REQUIREMENT => How many lines in the records below contain the word "šéfa"? State that number and nothing more.

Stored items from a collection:
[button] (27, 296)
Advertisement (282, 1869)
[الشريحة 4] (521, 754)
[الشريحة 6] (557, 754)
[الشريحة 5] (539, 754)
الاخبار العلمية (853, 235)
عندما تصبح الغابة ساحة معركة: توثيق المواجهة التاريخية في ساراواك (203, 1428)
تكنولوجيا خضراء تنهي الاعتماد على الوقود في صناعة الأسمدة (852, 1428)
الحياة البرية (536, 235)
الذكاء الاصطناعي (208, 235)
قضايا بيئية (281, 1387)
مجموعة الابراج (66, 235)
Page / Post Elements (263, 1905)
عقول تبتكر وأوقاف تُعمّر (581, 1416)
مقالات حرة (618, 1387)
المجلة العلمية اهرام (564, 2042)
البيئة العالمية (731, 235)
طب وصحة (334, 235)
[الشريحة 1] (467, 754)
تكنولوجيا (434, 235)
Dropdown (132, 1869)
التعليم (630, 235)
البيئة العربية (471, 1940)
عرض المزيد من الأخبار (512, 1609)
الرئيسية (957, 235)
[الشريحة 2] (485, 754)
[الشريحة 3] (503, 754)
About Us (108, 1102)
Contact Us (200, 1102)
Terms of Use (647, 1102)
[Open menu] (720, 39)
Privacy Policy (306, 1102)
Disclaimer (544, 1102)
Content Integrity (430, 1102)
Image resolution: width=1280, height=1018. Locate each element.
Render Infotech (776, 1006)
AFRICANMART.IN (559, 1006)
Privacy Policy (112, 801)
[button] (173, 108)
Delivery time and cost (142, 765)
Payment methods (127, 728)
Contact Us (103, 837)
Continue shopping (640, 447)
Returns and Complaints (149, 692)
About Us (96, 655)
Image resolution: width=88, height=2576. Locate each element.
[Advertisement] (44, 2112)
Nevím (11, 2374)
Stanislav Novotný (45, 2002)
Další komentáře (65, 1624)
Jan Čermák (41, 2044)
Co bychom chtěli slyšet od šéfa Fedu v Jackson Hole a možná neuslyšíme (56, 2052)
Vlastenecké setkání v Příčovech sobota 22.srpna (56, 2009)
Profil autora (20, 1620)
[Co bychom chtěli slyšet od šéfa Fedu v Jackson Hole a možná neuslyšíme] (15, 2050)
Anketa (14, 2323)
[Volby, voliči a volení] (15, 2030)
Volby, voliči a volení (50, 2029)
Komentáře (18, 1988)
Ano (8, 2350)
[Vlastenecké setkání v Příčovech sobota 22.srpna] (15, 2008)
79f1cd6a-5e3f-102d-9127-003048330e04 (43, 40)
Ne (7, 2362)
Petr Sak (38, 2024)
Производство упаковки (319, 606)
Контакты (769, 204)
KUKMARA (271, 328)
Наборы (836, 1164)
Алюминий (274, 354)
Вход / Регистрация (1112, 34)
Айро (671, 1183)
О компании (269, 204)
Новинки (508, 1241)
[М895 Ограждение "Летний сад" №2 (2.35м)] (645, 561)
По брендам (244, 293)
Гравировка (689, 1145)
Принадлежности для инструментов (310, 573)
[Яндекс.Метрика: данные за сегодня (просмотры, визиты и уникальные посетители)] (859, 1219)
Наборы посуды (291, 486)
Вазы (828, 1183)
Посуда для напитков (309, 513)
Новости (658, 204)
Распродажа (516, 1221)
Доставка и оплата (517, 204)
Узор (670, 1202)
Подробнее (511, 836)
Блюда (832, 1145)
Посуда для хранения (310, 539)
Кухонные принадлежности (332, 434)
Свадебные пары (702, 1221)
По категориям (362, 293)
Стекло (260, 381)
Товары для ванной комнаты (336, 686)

TASK ANSWER => 2